The international community is challenged by this threatened famine and all famines to honour its obligations to climate change mitigation and adaptation, ensuring a robust regulatory framework to protect our fragile and threatened environment, and that respects the right of small landholders to remain on their land and retain access to water sources.
Irish contribution
Irish humanitarian organisations, missionaries and the Irish Government through Irish Aid have for many years been providing effective assistance to millions of people across the Horn of Africa region, and other parts of the world. The reputation of the Irish in the region is immense, based on our record of practical solidarity and not just words. That this support is maintained and increased is now more important than ever.

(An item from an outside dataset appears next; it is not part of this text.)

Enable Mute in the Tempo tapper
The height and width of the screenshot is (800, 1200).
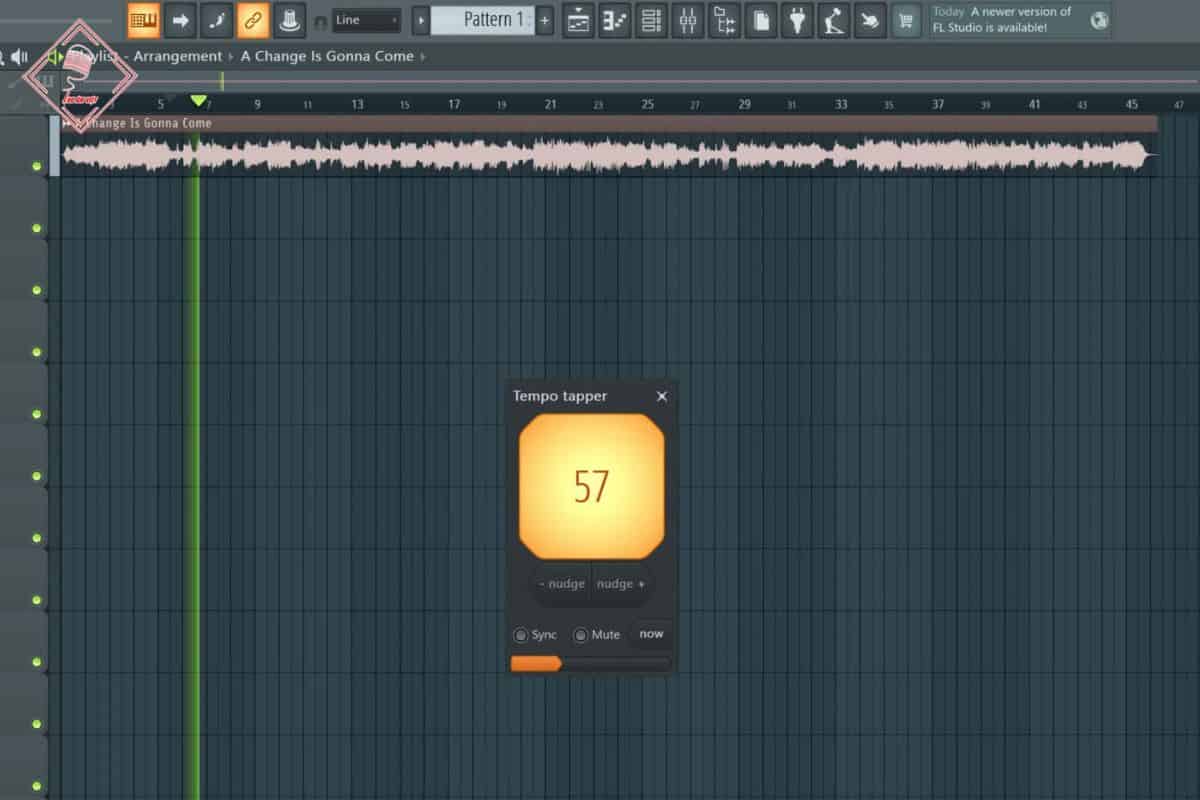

All of our current global crises are connected. That connection must be recognised. For example, the war in Ukraine has had a serious impact on food insecurity in the region, where wheat and wheat products account for one-third of the average national cereal consumption. Regionally, 84 per cent (92 per cent in the case of Somalia) of that demand is met by imports from Russia and Ukraine.

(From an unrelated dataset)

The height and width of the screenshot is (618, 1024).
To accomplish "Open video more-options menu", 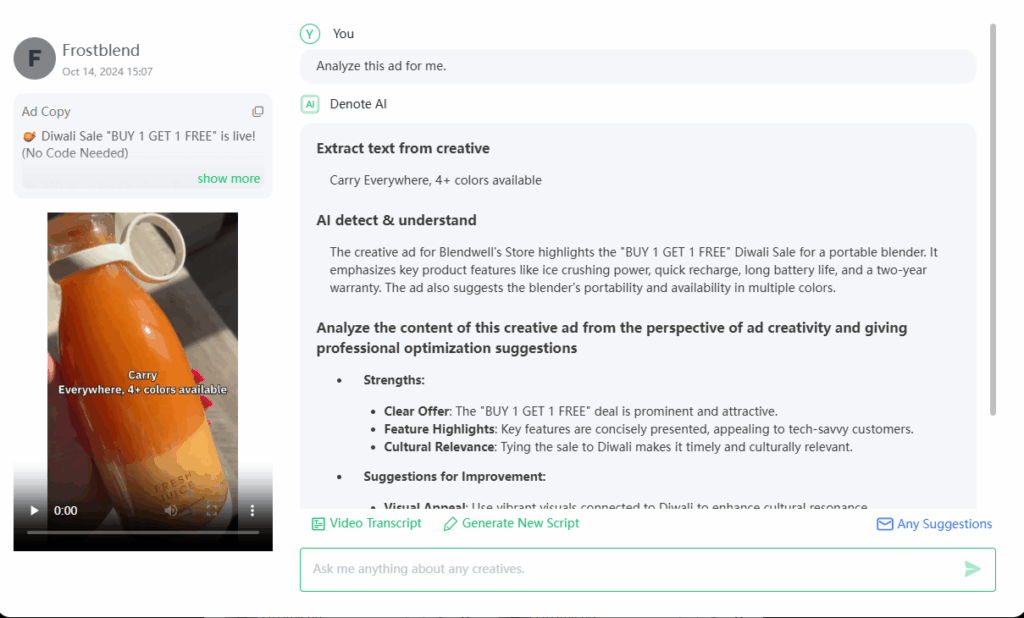I will tap(252, 510).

We cannot let famine in the Horn of Africa slip down and off the agenda of those who have most to give, such as the G7 participants. Smaller countries have been leading in response to the very poorly supported $4.4 billion needed now. For example, Ireland is the seventh-largest contributor to the UN Central Emergency Response Fund.
The G7 has announced an investment of $600 billion for developing countries. The sum needed immediately for famine relief in the Horn of Africa is tiny in comparison with what is being promised elsewhere.
A worldwide response is needed now to this global catastrophe if our words of before — “it must be never again” — are to carry the ring of authenticity. Each day of delay in action is costing lives.
Globally, we have the capacity to anticipate and prevent regional and global famines, giving meaning to the words “never again”. The transformation we need is possible and overdue.
This crisis requires an immediate response from all in the global community.